Icahn School of Medicine at Mount Sinai, New York, New York.
Adv Radiat Oncol. 2017 Sep 8;2(4):615-623. doi: 10.1016/j.adro.2017.09.005. eCollection 2017 Oct-Dec.
We retrospectively analyzed late small bowel toxicity in patients who received abdominal or pelvic intensity modulated radiation therapy (IMRT) to the small bowel with a maximum dose greater than the generally accepted maximal tolerable dose of 45 Gy.
All patients (N = 94) who received IMRT with a point dose of at least 45 Gy to tightly contoured small bowel between 2005 and 2014 at our institution were included. The median prescribed treatment dose was 70.2 Gy. The median follow-up was 20.1 months. Late small bowel toxicity was assessed using the Common Terminology Criteria for Adverse Events Version 3.0. Dosimetric variables and clinical factors were assessed for their relationship to small bowel toxicity.
The median maximal small bowel point dose (D) was 6546.5 cGy. The estimated 5-year rates of freedom from at least grade 1, at least grade 2, and at least grade 3 late small bowel toxicity were 72.4% (95% confidence interval [CI], 60.7%-86.5%), 91.9% (95% CI, 84.1%-100%), and 93.6% (95% CI, 86.2%-100%), respectively. One patient (1.1%) developed grade 3 late toxicity, and 2 patients (2.1%) developed grade 4 late toxicity. Use of capecitabine/5-fluorouracil treatment was a significant predictor (<0.001) of at least grade 1 and at least grade 2 small bowel toxicity. No other clinical factors were associated with toxicity. None of the dose-volume parameters were significant predictors of small bowel toxicity.
It may be possible with IMRT to deliver high doses to small volumes of small bowel with low rates of significant long-term complications.

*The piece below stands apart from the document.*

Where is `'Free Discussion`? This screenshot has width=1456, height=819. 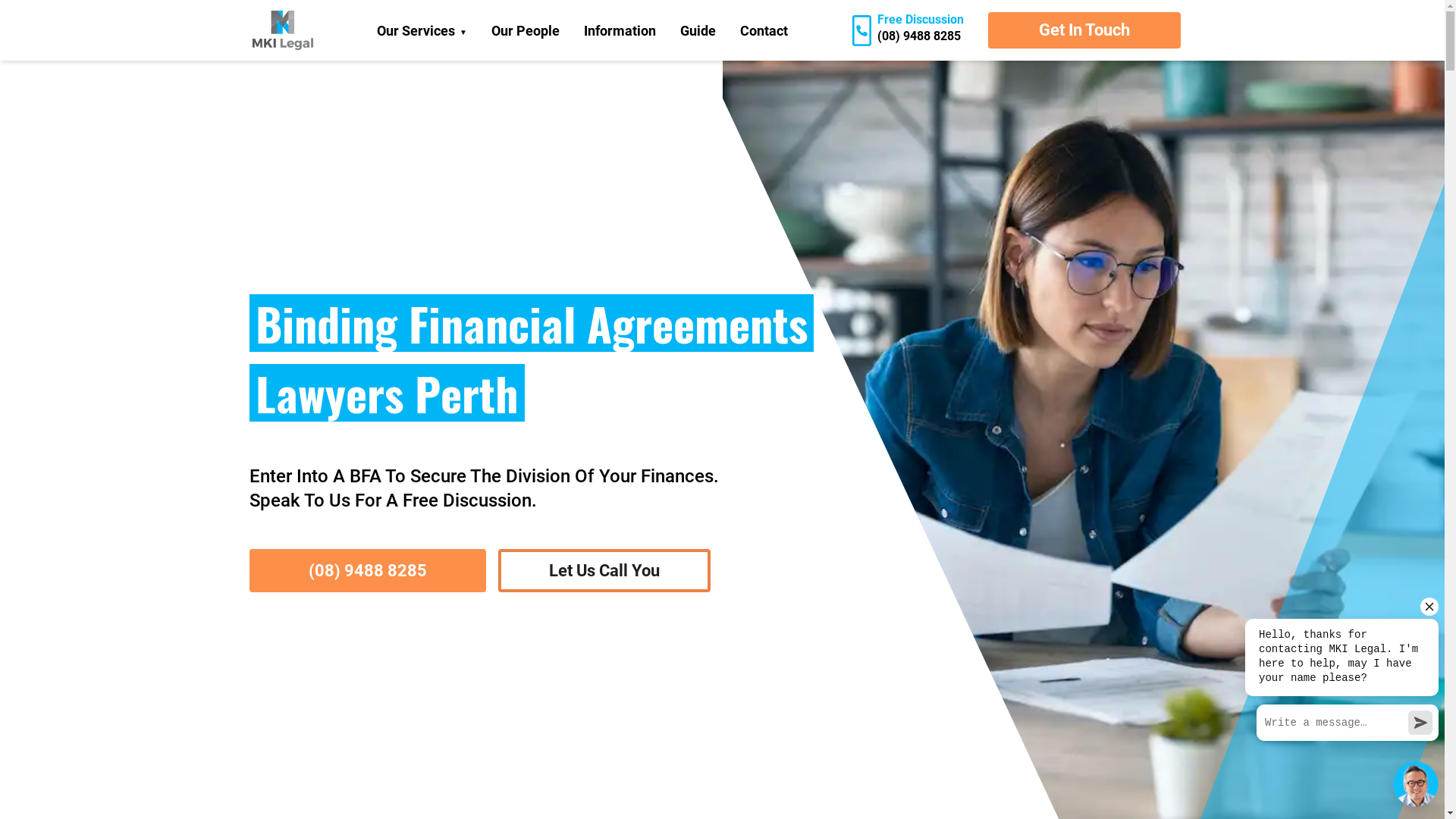 'Free Discussion is located at coordinates (839, 30).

Further studies should explore tolerable dose-volume relationships in cases in which aggressive abdominal or pelvic treatment may be warranted to treat the underlying malignancy.
我们回顾性分析了接受腹部或盆腔调强放射治疗(IMRT)的患者的晚期小肠毒性,这些患者小肠接受的最大剂量超过了普遍认可的45 Gy最大耐受剂量。

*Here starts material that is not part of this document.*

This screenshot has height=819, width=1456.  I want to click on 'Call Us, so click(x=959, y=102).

纳入了2005年至2014年在我们机构接受IMRT且小肠紧密轮廓处点剂量至少为45 Gy的所有患者(N = 94)。规定治疗剂量的中位数为70.2 Gy。中位随访时间为20.1个月。使用不良事件通用术语标准第3.0版评估晚期小肠毒性。评估剂量学变量和临床因素与小肠毒性的关系。
小肠最大点剂量(D)的中位数为6546.5 cGy。至少1级、至少2级和至少3级晚期小肠毒性的估计5年无病生存率分别为72.4%(95%置信区间[CI],60.7%-86.5%)、91.9%(95%CI,84.1%-100%)和93.6%(95%CI,86.2%-100%)。1例患者(1.1%)发生3级晚期毒性,2例患者(2.1%)发生4级晚期毒性。使用卡培他滨/5-氟尿嘧啶治疗是至少1级和至少2级小肠毒性的显著预测因素(<0.001)。没有其他临床因素与毒性相关。没有一个剂量体积参数是小肠毒性的显著预测因素。
通过IMRT有可能向小体积小肠输送高剂量,且严重长期并发症发生率较低。进一步的研究应探索在可能需要积极的腹部或盆腔治疗以治疗潜在恶性肿瘤的情况下可耐受的剂量体积关系。